Но Накипелов еще не готов был слушать, продолжал говорить непрерывно, жарко, желчно. Продолжал бесконечный, снедавший его разговор, бесконечную с кем-то распрю, в которой неведомый, умный, лукавый противник изводил его, отнимал покой, толкал его ум на край неразрешимых сомнений. В этой распре его дух сотрясался, устремлялся в борьбу, изнемогал. На крупном выпуклом лбу наливалась, трепетала синяя вена, а в глазах загорался угрюмый, беспощадный огонь.
— Я их вижу, слышу повсюду!
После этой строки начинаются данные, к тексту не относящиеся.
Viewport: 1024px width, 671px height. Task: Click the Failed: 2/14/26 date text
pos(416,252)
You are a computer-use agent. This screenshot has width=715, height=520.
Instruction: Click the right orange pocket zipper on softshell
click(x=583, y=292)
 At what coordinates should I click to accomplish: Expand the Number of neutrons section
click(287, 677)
Их веселые хитрые глазки, их унылые погребальные голосишки. Поют нам всем Лазаря! Лазаревы Лазаря нам поют! — Он хохотнул, захлебнулся смехом, похожим на хрип. — Поют нам отходную. Социализм всем скопом хоронят. Роют ему котлован, валят его туда. Нас с вами валят! Машины наши — дерьмо, сразу с конвейера ломаются. Картошка гниет в полях, пол-урожая под снег. Мяса нет на прилавках, одни тараканы голодные. Одежду шьют — срамотища,
Он сипло и жарко выдохнул. Снова набрал в могучие легкие воздух, словно готовился к страшному удару или к падению в подводную глубину и пучину. Жила его на лбу гуляла, пульсировала, прогоняла сквозь мозг огромную жаркую мысль.
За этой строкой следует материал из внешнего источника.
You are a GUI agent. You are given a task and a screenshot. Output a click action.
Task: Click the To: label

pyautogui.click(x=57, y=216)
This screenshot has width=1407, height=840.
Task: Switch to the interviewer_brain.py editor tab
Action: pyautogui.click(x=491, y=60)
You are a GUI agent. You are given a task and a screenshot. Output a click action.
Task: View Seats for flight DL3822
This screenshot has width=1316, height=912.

— К черту!.. Отбиваться!.. Живым не сдаваться!.. До последней ракеты! До последней пули! До последнего кирпича!.. Босой буду ходить! Лебеду буду жрать! Двадцать часов в сутки буду вкалывать! Хоть в шарашке, хоть в зоне, а не сдамся! До последнего хрипа отбиваться буду! И не я один! Не все среди нас Лазаревы! Народ хоть ворчит, брюзжит, власть ругает — пока петух не клюнул. А клюнет — отбиваться начнет на всю вселенную!.. Когда Чернобыль грянул, власть не ругали впустую, а пошли отбиваться. Я работал под четвертым блоком, видел, как мужики отбиваются. Слава богу, можем еще отбиваться!..
Он улыбнулся, растянул рот в длинную волчью улыбку. Глядел туда, где дымил развороченный блок, и над кратером, над туманным ядовитым дыханием завис вертолет, и он, Накипелов, руководитель подземных бетонных работ, в респираторе, в белой робе, скакал тяжело вдоль стен машинного зала, мимо мертвого, источавшего радиацию крана, вилял, огибал зараженные участки земли. Бежал, как по минному полю, уклоняясь от стрельбы пулеметов, туда, под блок, под кипящий аварийный реактор, где шахтеры долбили тоннель.
Тесная, уходящая в землю нора. Полутьма. Замызганный, косо висящий фонарь. Рельсы узкоколейки, тонкой струйкой текущие вглубь. Бетонные крепи опалубки. Навстречу летит вагонетка. Шахтеры, горячие, потные, с напряженными взбухшими мускулами, толкают грунт. Респираторы. Белки выпученных, зыркающих яростно глаз. Пятна грязи на белых робах. «Посторонись!» — с рыком, хрястом проталкивают вагонетку к устью, к белому зеркалу света. И он, Накипелов, прижатый к стене, к бетонной ребристой опалубке, чувствует ветер, движение, жаркий шлейф промчавшихся в бешеном напряжении людей.